陽が沈み、吹き付ける潮風に身体が冷えてきた頃、俺は漸く車に戻った。

助手席に置きっ放しになっていた携帯が、着信を知らせるランプを点滅させていた。

翔からだった。

メッセージは入っていない。

俺は着信履歴から翔に電話を掛けた。

「もしもし、潤?」

数コールもしない内に電話の向こうから翔の声がした。

「なんだった?」

「いや、ニノから聞いたんだけど、お前仕事で海外行くんだって?」

「まぁな…」

歯切れの悪い俺の言葉に、自然と翔の口数も少なくなる。

「いつ帰って来る?」

いつ、なんて実際考えたこともなかった。
行き先すら決めてないんだから…

「同窓会までには帰ってくるよな? お前幹事だし」

そうだった。
そんなことすっかり忘れていた。

「あぁ、そうだな。
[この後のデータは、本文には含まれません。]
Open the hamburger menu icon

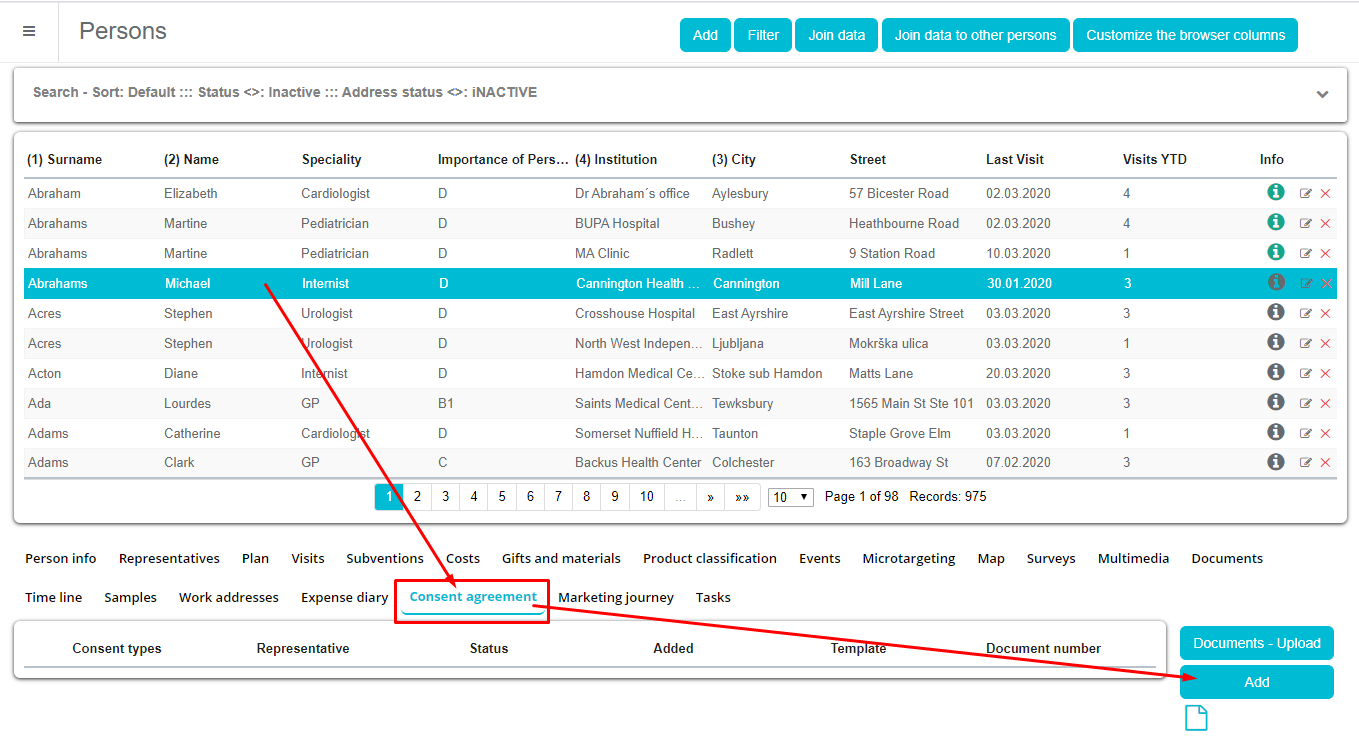tap(29, 32)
それまでには帰って来るよ」

電話の向こうで翔が安心したように息を漏らした。

「…色々、ごめんな?」

「え、何言ってんの、お前…」

不意に口を突いて出た言葉に、翔の声のトーンが下がった。

「いや、何でもない。じゃ、またな…」

俺は翔のそれ以上の追及を逃れるため、一方的に通話を終了させた。

翔は”勘”のいい奴だから、きっと勘付いたはずだ。

俺はプライベート用のスマホの電源を落とした。